:: Problem to work on ::
Say how many lines of the material include "screenshot". Give the number without any other text.

:: Data extract ::
——

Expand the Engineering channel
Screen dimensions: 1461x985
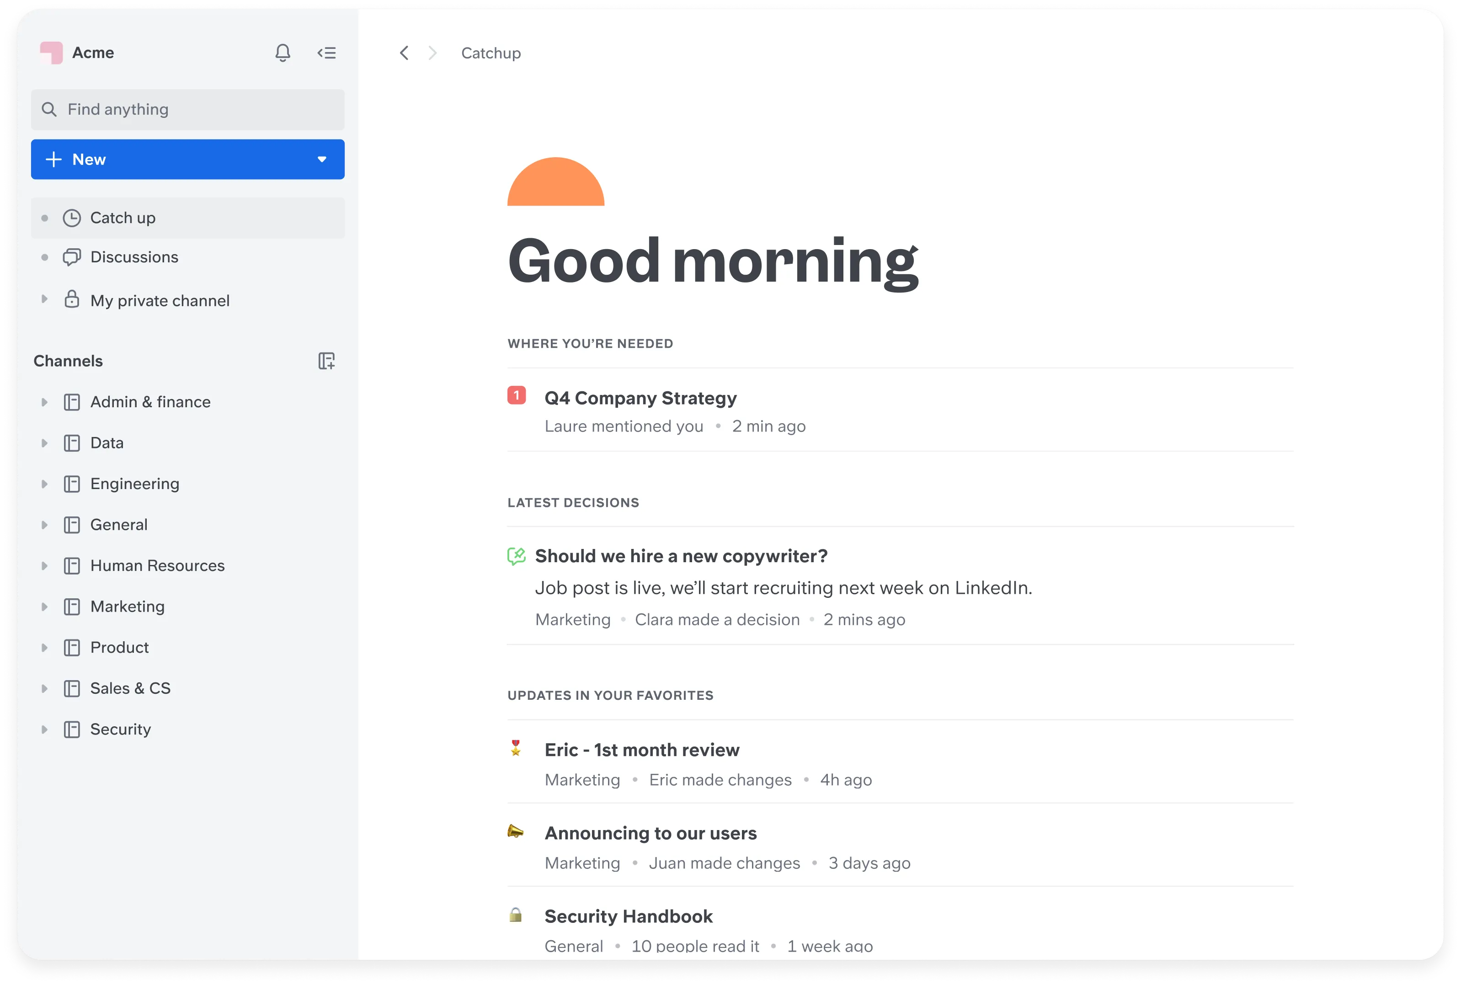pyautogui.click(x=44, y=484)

——

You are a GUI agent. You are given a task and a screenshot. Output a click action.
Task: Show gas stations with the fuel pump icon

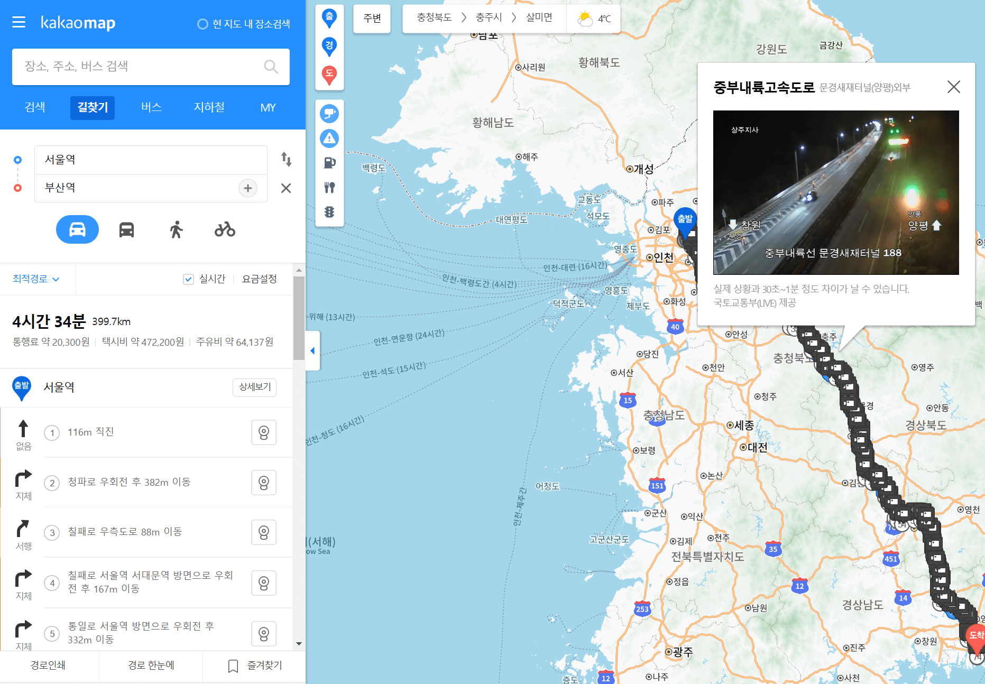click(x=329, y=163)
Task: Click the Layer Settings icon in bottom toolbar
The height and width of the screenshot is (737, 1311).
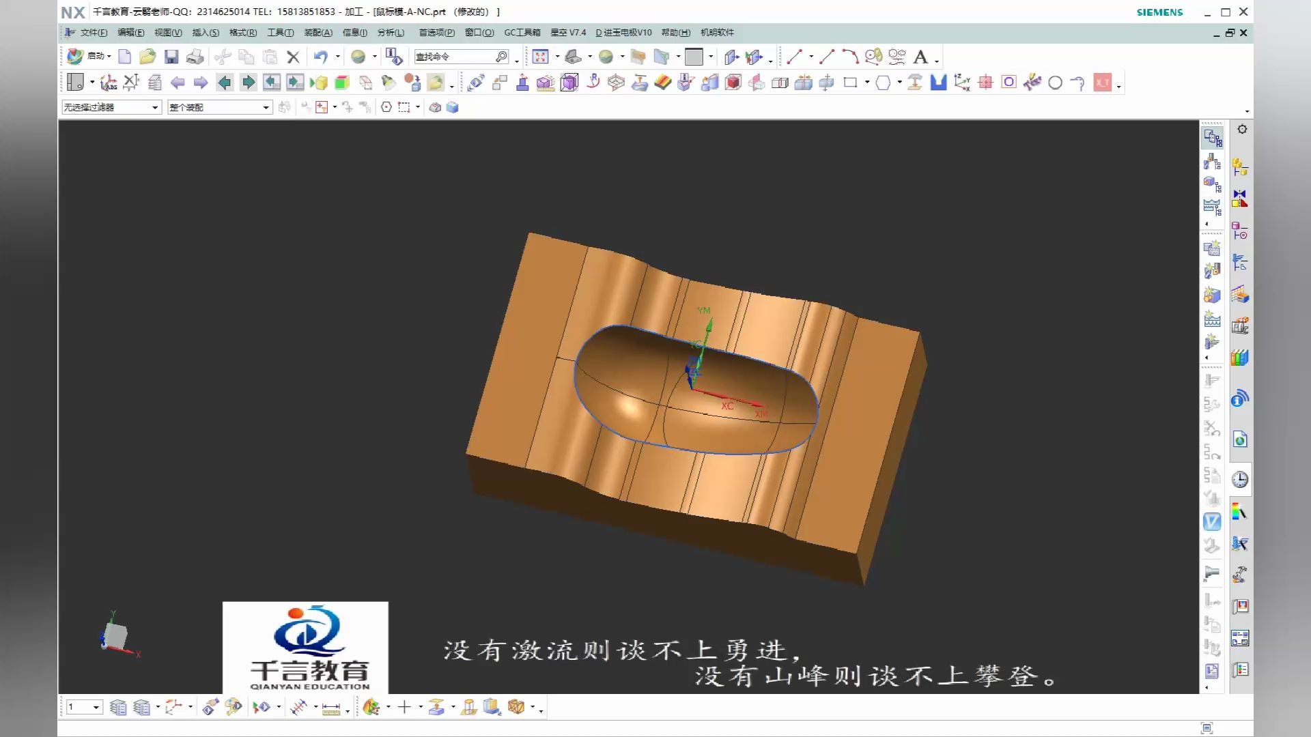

——

:: Output for this exercise ::
2